═════ MATERIAL SUPPLIED ═════
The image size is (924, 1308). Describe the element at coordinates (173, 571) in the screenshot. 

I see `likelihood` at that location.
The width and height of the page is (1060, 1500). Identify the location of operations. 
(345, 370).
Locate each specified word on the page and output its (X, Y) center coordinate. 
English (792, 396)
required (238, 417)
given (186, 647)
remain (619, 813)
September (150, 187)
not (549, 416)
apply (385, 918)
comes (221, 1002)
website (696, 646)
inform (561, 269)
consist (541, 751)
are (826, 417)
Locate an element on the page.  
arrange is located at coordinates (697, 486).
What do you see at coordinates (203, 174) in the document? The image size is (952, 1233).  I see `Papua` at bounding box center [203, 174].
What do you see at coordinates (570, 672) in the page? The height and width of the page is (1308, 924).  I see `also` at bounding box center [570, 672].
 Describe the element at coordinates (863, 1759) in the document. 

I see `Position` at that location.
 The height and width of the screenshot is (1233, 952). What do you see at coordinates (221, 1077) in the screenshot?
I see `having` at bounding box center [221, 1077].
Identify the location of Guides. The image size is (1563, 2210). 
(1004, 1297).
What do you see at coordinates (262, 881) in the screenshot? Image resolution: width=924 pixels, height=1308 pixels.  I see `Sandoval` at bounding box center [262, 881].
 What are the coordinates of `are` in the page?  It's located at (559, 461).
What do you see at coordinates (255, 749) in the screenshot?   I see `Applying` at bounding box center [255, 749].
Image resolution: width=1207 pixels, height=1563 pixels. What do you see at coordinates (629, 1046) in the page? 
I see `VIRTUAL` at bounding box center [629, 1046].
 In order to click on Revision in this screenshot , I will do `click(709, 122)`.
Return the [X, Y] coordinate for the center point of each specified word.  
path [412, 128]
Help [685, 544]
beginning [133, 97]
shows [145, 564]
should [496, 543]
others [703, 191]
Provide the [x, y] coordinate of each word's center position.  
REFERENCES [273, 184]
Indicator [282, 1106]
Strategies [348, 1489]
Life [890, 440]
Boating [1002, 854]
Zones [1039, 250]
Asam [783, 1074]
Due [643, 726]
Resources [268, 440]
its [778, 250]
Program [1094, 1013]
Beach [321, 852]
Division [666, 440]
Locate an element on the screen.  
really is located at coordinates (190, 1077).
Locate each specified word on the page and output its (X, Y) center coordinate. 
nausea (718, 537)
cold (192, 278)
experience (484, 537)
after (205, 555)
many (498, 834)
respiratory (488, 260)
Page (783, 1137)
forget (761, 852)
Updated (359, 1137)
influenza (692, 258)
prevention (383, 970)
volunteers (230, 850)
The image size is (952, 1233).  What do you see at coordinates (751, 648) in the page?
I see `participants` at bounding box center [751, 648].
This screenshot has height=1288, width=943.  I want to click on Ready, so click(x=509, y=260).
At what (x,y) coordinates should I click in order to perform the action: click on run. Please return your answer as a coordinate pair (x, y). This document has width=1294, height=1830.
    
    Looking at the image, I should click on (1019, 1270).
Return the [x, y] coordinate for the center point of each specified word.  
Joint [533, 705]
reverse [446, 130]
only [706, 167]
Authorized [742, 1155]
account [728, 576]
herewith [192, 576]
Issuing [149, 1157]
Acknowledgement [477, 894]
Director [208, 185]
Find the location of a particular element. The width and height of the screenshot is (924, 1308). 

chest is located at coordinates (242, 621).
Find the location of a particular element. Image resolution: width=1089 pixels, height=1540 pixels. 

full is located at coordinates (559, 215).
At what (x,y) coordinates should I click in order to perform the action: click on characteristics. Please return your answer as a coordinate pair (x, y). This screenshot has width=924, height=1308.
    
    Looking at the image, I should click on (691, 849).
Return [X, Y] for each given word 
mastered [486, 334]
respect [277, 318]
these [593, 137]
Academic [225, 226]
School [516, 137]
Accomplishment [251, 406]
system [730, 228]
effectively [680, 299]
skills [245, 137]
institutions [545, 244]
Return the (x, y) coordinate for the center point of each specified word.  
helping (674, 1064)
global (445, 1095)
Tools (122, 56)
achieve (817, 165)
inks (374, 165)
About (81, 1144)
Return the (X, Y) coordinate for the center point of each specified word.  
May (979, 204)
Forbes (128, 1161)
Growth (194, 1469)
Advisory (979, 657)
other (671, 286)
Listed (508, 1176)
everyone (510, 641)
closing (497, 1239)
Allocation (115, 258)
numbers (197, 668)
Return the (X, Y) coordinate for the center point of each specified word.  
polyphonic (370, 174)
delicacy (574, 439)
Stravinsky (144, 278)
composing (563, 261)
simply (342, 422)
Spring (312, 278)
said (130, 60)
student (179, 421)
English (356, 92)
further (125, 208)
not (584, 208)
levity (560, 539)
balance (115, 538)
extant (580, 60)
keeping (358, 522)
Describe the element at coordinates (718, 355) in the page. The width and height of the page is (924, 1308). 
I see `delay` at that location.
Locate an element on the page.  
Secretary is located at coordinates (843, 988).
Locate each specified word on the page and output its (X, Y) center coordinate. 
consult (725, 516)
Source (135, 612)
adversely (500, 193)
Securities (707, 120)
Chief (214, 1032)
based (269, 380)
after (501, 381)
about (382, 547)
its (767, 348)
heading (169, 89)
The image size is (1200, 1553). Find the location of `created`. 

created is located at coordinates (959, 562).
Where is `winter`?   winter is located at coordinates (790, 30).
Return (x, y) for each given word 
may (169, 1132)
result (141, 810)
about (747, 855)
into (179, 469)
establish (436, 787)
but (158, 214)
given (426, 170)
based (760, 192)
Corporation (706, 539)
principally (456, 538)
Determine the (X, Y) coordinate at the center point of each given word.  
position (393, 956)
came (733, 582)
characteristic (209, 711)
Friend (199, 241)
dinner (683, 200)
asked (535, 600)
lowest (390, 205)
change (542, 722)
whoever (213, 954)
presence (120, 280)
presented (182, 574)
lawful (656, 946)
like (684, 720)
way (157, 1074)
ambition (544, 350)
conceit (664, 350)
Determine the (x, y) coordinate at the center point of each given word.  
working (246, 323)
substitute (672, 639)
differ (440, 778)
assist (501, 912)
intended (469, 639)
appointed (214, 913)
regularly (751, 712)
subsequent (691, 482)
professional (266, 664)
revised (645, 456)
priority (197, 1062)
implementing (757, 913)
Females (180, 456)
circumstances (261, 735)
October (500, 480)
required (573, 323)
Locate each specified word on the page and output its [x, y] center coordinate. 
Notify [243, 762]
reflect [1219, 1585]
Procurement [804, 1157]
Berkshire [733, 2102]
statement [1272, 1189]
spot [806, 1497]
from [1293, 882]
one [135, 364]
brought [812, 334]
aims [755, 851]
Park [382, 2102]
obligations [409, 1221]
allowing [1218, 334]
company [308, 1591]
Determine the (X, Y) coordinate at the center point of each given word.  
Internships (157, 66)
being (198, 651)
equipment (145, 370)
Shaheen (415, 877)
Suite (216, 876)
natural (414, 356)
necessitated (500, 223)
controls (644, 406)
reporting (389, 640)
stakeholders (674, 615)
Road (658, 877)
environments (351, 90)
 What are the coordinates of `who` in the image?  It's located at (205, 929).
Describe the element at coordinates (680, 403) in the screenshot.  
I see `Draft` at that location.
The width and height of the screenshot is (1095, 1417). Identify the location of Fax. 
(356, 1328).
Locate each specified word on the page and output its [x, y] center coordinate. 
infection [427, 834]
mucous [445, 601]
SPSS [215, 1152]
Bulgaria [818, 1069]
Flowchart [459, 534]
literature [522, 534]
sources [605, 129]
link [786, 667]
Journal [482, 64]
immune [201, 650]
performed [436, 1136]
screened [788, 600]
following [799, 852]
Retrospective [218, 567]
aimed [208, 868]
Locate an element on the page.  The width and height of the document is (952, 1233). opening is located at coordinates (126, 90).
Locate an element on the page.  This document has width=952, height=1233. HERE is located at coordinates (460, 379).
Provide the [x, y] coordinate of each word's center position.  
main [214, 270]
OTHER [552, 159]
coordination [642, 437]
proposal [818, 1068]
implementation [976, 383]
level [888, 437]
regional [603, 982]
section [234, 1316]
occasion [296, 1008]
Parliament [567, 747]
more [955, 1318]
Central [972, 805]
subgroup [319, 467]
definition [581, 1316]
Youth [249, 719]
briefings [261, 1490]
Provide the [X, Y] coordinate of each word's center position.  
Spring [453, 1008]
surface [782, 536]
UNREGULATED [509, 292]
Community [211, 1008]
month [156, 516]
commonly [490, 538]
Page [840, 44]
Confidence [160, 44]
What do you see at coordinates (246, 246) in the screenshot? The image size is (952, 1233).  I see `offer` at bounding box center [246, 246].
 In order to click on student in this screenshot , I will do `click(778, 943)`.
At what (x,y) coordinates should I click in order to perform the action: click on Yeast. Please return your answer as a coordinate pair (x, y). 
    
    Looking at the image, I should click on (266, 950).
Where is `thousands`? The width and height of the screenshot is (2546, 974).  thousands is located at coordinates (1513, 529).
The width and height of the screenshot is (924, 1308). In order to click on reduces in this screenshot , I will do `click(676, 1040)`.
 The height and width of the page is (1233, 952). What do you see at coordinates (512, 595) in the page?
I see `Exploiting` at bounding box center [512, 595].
═════
WRITTEN PROBLEM:
Starting with the line containing "English (356, 92)" and going on through the line containing "based (269, 380)", arrange those records as a two-column CSV with the headers input and output and one row per record. Put each field in quotation marks and turn any line breaks into spaces.

EXERCISE ANSWER:
input,output
"English","(356, 92)"
"further","(125, 208)"
"not","(584, 208)"
"levity","(560, 539)"
"balance","(115, 538)"
"extant","(580, 60)"
"keeping","(358, 522)"
"Describe the element at coordinates (718, 355) in the page. The width and height of the page is (924, 1308).","I see `delay` at that location."
"Locate an element on the page.","Secretary is located at coordinates (843, 988)."
"Locate each specified word on the page and output its (X, Y) center coordinate. consult","(725, 516)"
"Source","(135, 612)"
"adversely","(500, 193)"
"Securities","(707, 120)"
"Chief","(214, 1032)"
"based","(269, 380)"